* **ASSIGNMENT**: Pictures appear among the records. Write out all else exactly as it stands.

* **DATA RECORDS**:
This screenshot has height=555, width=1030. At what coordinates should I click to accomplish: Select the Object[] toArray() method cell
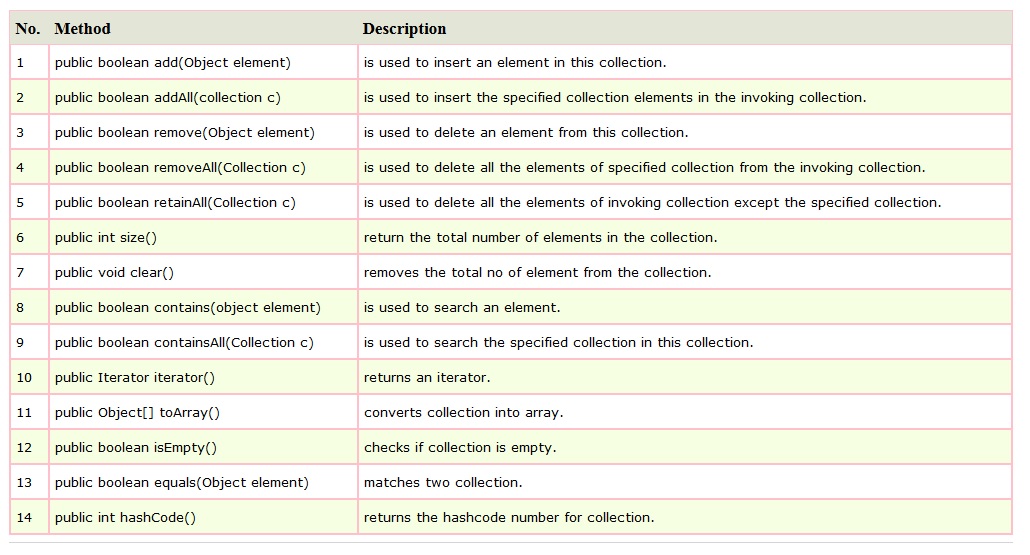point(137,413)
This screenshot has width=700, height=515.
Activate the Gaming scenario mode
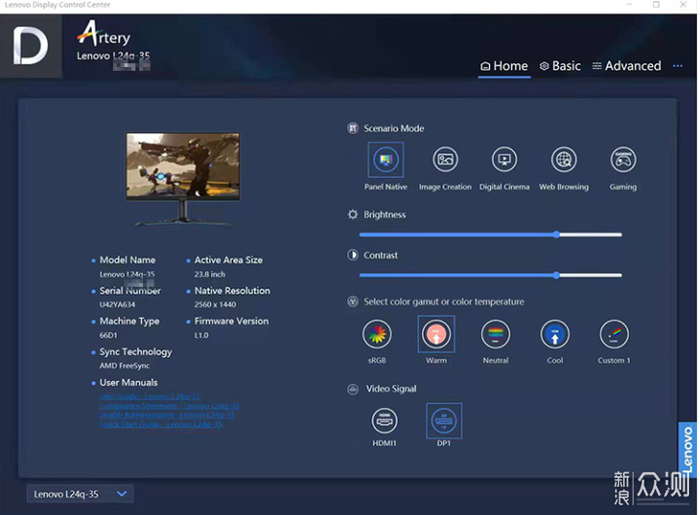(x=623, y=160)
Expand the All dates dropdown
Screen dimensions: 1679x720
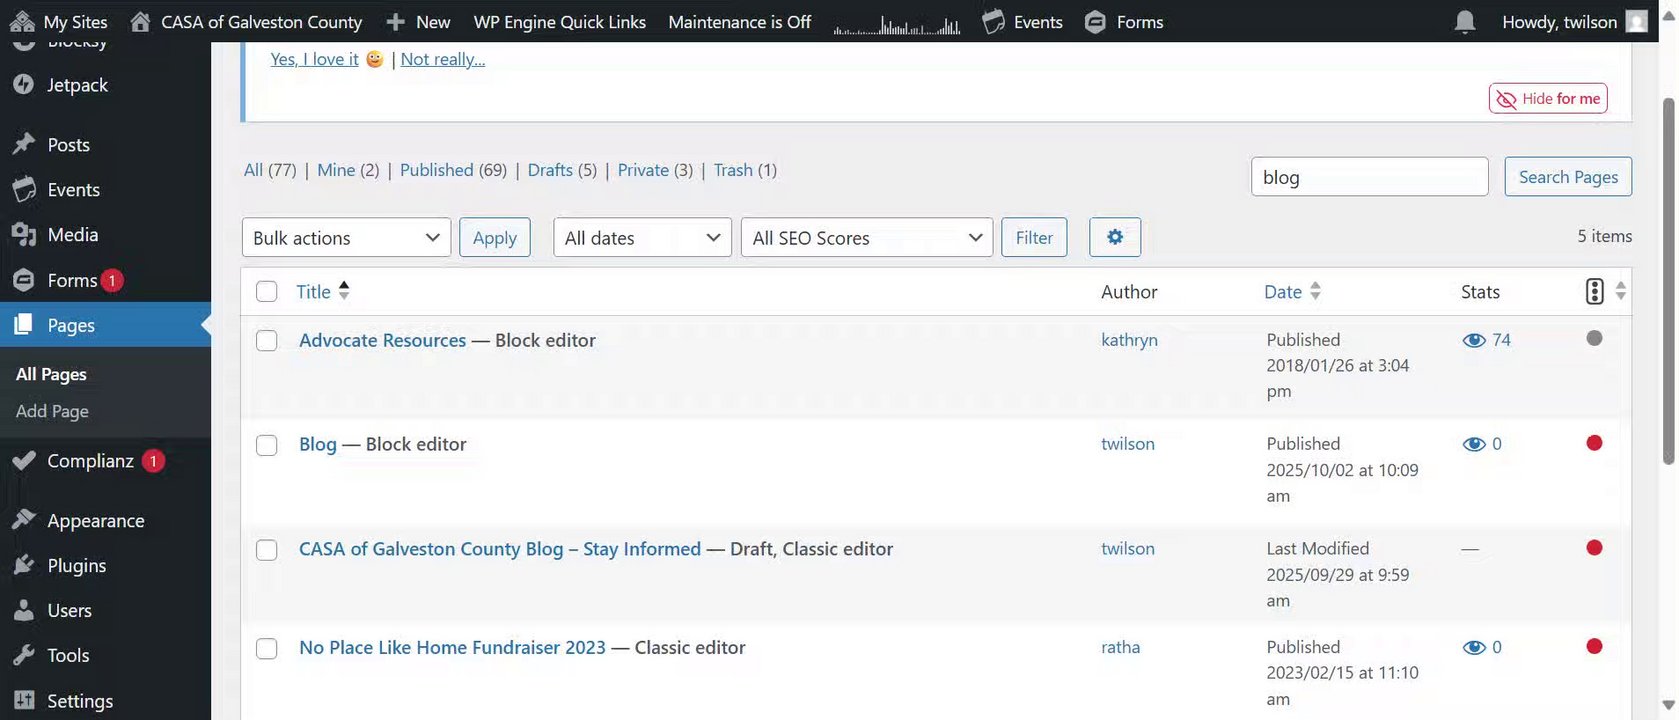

* **THE ANSWER**:
This screenshot has height=555, width=1030. At what coordinates should I click to accomplish: Select the Object[] toArray() method cell
point(137,413)
This screenshot has width=700, height=515.
Activate the Gaming scenario mode
(x=623, y=160)
Expand the All dates dropdown
Screen dimensions: 1679x720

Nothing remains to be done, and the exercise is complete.